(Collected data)

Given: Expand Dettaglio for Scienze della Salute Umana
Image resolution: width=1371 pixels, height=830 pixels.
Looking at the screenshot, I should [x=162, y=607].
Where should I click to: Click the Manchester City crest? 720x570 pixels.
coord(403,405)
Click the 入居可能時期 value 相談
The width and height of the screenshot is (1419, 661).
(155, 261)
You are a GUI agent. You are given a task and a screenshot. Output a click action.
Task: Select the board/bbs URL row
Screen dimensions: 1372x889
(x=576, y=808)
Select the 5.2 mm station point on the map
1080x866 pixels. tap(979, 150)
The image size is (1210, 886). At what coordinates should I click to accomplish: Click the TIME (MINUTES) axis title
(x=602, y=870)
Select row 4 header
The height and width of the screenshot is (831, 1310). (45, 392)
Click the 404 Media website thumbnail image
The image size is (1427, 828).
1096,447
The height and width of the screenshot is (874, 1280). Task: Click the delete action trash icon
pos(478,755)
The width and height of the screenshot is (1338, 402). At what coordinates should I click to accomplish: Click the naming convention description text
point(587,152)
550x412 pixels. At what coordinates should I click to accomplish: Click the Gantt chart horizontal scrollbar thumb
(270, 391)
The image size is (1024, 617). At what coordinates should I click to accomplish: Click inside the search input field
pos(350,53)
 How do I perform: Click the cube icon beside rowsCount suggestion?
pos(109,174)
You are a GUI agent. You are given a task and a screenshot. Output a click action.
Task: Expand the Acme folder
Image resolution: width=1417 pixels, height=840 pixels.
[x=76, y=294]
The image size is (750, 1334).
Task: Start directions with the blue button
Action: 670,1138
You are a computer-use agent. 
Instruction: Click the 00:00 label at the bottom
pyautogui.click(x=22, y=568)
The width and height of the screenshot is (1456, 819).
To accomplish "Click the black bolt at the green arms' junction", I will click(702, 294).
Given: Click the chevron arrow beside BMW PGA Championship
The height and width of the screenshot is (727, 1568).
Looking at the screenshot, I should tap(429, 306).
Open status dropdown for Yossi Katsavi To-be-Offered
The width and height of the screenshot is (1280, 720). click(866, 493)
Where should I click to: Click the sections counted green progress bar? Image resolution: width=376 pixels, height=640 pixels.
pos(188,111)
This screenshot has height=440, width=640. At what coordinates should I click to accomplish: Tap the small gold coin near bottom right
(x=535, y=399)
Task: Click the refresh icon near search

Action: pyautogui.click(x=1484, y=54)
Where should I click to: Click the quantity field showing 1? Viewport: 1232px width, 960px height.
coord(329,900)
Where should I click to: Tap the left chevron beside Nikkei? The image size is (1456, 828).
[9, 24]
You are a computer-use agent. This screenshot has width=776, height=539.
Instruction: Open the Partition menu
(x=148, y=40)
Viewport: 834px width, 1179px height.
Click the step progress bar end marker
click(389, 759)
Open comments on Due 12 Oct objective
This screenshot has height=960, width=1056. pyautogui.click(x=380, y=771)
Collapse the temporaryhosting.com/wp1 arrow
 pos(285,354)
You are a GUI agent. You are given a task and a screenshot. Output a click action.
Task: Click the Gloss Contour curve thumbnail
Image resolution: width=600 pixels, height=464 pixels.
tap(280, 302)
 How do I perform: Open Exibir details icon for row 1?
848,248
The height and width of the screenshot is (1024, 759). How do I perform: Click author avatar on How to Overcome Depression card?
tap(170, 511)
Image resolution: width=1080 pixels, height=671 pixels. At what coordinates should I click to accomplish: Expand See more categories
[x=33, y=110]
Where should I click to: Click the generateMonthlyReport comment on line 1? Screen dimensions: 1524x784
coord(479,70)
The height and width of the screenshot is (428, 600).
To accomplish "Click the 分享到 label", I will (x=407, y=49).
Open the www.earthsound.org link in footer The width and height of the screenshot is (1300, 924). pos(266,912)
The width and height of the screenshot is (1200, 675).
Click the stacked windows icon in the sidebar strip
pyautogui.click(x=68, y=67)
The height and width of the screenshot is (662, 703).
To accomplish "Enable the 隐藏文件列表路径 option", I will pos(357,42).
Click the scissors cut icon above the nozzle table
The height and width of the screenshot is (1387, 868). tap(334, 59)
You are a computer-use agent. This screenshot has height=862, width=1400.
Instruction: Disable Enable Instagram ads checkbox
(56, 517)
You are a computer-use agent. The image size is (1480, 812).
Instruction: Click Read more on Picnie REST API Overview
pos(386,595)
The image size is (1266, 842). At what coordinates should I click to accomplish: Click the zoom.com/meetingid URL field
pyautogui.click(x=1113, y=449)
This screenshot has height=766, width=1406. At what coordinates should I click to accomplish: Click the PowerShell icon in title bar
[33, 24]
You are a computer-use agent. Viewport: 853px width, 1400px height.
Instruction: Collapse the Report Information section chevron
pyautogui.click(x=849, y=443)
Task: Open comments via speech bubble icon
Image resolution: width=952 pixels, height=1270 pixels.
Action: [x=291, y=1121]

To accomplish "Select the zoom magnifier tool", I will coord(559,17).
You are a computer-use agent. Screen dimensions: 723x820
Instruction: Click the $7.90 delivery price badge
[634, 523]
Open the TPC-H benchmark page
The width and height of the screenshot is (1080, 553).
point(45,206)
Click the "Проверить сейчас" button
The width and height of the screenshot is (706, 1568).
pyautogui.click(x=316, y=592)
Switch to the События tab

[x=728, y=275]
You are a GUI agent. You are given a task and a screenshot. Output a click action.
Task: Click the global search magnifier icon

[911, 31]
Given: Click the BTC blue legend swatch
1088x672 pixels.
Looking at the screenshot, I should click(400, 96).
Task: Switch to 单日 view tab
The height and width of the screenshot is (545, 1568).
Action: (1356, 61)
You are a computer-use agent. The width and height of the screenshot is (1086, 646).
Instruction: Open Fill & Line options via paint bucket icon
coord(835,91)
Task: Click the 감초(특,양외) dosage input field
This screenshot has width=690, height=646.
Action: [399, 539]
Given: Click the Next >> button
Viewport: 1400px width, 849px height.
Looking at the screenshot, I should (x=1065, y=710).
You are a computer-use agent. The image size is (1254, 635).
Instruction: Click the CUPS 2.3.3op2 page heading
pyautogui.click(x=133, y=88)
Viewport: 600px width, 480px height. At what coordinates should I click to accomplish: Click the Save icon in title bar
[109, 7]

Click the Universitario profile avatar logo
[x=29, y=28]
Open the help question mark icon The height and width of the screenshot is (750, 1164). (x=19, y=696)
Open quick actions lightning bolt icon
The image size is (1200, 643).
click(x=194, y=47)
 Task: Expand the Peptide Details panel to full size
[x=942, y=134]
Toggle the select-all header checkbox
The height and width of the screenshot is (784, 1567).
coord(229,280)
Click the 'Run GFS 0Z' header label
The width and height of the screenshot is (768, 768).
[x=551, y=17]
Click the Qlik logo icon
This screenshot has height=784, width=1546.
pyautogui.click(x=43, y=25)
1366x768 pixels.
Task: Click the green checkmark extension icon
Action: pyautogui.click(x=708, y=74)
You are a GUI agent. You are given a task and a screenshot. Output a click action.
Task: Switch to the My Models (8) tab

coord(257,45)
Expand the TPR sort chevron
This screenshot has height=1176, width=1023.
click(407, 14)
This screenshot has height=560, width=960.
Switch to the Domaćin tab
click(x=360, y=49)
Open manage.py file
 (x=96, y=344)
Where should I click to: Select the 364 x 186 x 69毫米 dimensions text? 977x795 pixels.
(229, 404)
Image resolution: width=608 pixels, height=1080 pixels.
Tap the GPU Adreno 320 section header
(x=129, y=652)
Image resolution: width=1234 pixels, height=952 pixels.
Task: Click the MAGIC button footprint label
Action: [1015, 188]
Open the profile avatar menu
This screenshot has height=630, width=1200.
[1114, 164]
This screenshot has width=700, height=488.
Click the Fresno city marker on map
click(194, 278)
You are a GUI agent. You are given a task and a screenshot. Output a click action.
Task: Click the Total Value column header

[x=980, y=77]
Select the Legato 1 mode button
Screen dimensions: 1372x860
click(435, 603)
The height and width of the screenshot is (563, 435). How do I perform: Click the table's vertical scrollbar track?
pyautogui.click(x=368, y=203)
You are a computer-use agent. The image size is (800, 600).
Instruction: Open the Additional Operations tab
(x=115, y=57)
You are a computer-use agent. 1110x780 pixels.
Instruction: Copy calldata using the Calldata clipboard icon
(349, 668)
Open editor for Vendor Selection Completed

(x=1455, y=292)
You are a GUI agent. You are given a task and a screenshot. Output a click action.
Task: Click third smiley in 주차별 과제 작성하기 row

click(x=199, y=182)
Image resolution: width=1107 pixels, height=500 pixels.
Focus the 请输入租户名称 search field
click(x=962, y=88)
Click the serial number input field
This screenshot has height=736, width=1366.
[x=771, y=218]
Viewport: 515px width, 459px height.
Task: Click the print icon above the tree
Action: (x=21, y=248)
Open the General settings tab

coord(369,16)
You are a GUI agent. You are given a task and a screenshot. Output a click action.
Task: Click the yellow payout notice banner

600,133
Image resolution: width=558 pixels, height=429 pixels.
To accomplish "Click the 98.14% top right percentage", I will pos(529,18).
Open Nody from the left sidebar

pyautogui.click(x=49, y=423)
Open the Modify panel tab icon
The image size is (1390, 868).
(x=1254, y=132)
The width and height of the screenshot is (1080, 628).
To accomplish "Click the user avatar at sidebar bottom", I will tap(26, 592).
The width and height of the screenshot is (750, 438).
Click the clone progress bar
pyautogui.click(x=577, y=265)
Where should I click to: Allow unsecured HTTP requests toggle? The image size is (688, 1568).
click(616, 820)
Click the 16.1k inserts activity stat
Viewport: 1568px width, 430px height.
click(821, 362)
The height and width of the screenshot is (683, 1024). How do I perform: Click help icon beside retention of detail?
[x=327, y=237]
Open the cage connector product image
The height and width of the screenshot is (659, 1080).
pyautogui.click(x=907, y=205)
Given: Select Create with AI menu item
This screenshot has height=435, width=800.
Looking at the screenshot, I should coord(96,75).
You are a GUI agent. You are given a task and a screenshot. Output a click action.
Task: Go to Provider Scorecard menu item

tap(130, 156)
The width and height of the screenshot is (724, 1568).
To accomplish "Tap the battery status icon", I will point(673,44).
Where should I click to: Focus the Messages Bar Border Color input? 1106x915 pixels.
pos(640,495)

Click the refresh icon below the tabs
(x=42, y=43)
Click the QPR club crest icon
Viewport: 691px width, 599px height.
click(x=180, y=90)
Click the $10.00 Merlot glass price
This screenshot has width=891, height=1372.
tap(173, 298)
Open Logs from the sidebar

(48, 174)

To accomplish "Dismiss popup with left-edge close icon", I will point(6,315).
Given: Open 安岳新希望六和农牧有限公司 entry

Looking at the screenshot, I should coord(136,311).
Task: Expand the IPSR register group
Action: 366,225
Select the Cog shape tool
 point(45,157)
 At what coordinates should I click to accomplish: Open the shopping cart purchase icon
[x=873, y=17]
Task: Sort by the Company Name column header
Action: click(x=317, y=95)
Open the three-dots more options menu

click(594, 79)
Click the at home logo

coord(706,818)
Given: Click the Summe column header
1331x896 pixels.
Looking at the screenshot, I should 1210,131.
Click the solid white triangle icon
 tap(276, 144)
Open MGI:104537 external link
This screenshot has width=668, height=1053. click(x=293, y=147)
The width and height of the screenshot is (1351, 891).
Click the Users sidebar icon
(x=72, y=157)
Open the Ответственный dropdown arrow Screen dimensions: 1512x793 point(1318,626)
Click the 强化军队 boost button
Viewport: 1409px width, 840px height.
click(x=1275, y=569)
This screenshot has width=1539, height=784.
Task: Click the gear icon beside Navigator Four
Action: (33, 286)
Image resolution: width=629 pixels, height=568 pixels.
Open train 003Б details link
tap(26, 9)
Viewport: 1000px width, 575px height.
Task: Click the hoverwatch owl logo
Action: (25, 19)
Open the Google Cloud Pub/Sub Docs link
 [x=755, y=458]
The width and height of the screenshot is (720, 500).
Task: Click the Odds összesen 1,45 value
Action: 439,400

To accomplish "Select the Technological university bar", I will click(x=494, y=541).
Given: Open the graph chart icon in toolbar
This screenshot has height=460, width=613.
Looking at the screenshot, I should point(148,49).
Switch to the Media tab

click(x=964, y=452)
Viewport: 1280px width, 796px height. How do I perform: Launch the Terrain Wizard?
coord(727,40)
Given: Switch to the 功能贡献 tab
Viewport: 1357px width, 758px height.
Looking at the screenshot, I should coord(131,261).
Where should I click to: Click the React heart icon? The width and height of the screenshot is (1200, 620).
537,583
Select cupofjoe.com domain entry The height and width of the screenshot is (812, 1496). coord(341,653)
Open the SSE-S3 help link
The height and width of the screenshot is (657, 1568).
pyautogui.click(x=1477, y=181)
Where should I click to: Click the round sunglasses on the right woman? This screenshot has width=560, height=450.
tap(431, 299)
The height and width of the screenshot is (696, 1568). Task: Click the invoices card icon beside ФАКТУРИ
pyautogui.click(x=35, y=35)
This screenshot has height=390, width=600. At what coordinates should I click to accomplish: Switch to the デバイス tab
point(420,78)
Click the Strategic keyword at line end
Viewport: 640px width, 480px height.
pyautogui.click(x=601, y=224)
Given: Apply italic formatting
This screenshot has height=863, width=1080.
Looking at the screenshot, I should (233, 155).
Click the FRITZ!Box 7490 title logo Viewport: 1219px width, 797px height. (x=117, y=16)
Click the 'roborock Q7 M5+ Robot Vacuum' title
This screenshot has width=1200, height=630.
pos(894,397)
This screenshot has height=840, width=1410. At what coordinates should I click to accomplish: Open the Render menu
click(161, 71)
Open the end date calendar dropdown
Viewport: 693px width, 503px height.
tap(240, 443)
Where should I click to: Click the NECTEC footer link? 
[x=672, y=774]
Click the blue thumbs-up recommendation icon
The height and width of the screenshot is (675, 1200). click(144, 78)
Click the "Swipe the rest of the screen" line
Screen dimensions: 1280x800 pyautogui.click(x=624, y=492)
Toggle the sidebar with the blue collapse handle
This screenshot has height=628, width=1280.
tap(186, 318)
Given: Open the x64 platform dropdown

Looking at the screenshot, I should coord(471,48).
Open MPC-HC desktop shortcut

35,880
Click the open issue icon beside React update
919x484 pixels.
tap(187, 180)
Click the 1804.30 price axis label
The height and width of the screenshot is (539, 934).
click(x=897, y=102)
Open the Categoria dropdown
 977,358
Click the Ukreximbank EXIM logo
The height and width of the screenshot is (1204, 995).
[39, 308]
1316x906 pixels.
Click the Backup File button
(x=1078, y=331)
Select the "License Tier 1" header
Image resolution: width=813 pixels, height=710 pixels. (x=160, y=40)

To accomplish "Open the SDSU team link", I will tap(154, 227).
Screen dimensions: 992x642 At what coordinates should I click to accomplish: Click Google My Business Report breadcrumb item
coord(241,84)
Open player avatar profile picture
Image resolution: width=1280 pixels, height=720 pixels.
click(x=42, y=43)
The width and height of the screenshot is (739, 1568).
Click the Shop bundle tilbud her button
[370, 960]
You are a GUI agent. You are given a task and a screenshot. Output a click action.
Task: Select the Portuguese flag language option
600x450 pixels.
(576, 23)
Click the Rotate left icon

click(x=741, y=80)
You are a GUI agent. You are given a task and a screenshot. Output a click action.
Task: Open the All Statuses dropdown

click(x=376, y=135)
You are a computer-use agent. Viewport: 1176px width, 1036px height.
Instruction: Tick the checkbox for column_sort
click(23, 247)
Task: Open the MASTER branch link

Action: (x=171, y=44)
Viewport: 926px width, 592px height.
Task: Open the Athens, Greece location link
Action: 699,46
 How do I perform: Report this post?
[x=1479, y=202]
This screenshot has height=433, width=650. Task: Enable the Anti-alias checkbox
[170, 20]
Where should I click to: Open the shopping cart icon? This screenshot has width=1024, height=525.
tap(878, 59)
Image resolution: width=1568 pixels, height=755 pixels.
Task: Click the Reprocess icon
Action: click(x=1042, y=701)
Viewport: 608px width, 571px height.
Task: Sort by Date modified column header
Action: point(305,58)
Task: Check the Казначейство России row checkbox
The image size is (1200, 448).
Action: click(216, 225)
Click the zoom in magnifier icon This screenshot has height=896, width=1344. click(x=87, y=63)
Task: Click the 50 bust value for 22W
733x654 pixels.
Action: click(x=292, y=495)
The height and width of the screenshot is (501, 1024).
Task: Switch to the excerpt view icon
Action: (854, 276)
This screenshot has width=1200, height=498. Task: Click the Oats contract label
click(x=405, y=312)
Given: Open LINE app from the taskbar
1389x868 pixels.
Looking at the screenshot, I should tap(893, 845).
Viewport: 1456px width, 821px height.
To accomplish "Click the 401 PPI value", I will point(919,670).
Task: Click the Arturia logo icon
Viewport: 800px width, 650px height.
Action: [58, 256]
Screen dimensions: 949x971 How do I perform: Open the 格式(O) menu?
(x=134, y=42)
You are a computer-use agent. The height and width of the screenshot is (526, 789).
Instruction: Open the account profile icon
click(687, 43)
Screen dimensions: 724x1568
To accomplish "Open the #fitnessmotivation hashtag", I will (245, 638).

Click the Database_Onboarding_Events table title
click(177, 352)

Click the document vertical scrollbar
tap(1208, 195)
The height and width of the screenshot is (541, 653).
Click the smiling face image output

> [Description of the task]
Look through the data above and report every line in which "bolt" appears.

> [Written response]
To accomplish "Click the black bolt at the green arms' junction", I will click(702, 294).
Open quick actions lightning bolt icon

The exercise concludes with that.